Aturan pemberian obat tetes hidung :
Bahan. HCl efedrin 0,5% dalam larutan
fisiologis untuk anak berusia dibawah 12 tahun. HCl efedrin 1% dalam larutan
fisiologis untuk anak berusia diatas 12 tahun dan orang dewasa.
Tujuan. Untuk membuka kembali tuba
Eustachius yang tersumbat sehingga tekanan negatif dalam telinga tengah akan
hilang.
Aturan pemberian obat cuci telinga :
Bahan: Berikan H2O22 3% selama 3-5 hari.
Efek:
Bersama pemberian antibiotik yang adekuat, sekret akan hilang dan perforasi
membran timpani akan menutup kembali dalam 7-10 hari
KIE
Spesifik untuk Penyakit
Pasien
disarankan untuk menjaga agar liang telinga tidak kemasukan air saat mandi,
yang bisa dilakukan dengan menggunakan kapas. Menjaga kebersihan telinga dengan
menjaga telinga tetap kering.
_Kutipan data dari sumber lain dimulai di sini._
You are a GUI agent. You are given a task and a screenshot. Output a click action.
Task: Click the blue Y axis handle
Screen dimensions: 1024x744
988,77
Mencegah tertular ISPA karena dapat menjadi
predisposisi terjadinya OMSK berulang. Kontrol rutin ke poliklinik THT dan
minum obat sesuai anjuran dokter. Menjaga kebersihan lingkungan sekitar,
lingkungan rumah dan kerja. Makan makanan bergizi, olahraga dan cukup istirahat
untuk menjaga kondisi optimal tubuh sehingga tidak mudah terjadi infeksi.
KIE
Penggunaan Obat
Dikarenakan
pasien otitis media mayoritas adalah anak-anak maka disarankan kepada orang tua
untuk rutin memberikan obat sesuai petunjuk dokter. Untuk antibiotika, diminum
pada jam dan dosis yang sama tiap kali minum dan dihabiskan. Penggunaan
analgesik adalah p.r.n, maka dibutuhkan komunikasi yang baik antara anak dengan
orang tua untuk meningkatkan kesembuhan. Hindari kortikosteroid pada pasien
dengan OME terutama untuk pasien anak-anak.